18/08/2026
[PLAIDOYER]
▪️ La Ligne Zero n'existe pas dans les budgets.
▪️ Les angles morts de nos politiques publiques.
➡️ Article complet en ligne: https://lnkd.in/eqdkAqDq
Résumé:
Les fragilités auxquelles sont confrontées les familles ne sont ni nouvelles ni isolées.
Mais leur cumul — précarité, monoparentalité, isolement, parcours migratoire, difficultés de santé mentale, éloignement des services — rend les parcours de plus en plus complexes et les réponses institutionnelles parfois difficiles à mobiliser suffisamment tôt.
Face à cela, la prévention familiale de proximité constitue un maillon essentiel. Elle intervient là où les dispositifs spécialisés ne sont pas encore nécessaires, mais où une famille a déjà besoin de soutien. Elle crée du lien, renforce les capacités parentales, facilite l'accès aux ressources et permet, lorsque cela est nécessaire, d'orienter plus rapidement vers les professionnels compétents.

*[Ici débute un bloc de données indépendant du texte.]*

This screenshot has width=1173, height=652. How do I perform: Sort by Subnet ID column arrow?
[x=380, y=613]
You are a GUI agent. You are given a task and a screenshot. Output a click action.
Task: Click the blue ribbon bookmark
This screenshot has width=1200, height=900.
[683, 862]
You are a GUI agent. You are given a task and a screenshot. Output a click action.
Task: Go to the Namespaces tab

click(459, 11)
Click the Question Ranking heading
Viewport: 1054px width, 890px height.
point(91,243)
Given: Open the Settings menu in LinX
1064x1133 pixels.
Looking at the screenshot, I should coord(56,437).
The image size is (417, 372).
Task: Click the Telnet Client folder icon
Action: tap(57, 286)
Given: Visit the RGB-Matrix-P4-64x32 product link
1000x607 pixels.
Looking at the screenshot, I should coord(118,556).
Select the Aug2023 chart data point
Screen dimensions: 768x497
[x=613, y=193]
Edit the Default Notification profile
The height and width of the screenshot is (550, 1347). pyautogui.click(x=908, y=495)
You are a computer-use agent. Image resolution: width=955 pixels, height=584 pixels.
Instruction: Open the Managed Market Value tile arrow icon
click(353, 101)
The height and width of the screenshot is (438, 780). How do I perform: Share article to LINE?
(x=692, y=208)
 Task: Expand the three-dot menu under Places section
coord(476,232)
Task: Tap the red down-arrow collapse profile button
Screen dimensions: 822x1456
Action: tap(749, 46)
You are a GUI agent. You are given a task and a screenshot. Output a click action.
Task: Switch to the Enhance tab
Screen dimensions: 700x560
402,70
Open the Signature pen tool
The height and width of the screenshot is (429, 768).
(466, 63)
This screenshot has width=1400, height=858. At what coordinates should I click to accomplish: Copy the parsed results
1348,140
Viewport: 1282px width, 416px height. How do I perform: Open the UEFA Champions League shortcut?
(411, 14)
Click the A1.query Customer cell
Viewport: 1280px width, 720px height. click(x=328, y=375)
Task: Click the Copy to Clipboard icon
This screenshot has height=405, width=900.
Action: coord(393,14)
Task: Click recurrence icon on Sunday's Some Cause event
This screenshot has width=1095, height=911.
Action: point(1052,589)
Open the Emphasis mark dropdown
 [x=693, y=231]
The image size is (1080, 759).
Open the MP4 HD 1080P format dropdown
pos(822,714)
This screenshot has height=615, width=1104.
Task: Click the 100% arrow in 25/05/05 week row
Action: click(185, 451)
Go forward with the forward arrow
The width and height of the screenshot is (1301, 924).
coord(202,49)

Le paradoxe est aujourd'hui que nous reconnaissons de plus en plus la nécessité de prévenir, tout en continuant à financer trop souvent la prévention comme une succession de projets temporaires. Les structures qui assurent cette fonction restent ainsi fragiles, alors même que leur action s'inscrit dans des priorités publiques largement partagées : lutte contre la pauvreté, soutien à la parentalité, santé mentale, prévention en santé, protection de l'enfance et cohésion sociale.
La situation de Tout Un Village pose donc une question qui dépasse notre propre association : quelle place voulons-nous réellement donner à la prévention dans notre modèle social ?
Si nous attendons qu'une famille soit en rupture pour intervenir, nous prenons le risque de mobiliser des réponses plus lourdes, plus tardives et potentiellement plus coûteuses. Si nous choisissons d'agir plus tôt, nous devons accepter d'investir dans des actions dont la réussite se mesure parfois à ce qui n'arrive pas : une situation qui ne s'aggrave pas, une relation qui ne se rompt pas, un parent qui retrouve des ressources, un enfant qui grandit dans un environnement davantage soutenant.
Prévenir n'est donc pas une dépense en marge des politiques sociales. C'est un investissement dans leur efficacité.
La question est désormais de savoir si nos mécanismes de financement sont prêts à reconnaître cette réalité — et à donner aux acteurs de la prévention les moyens de durer.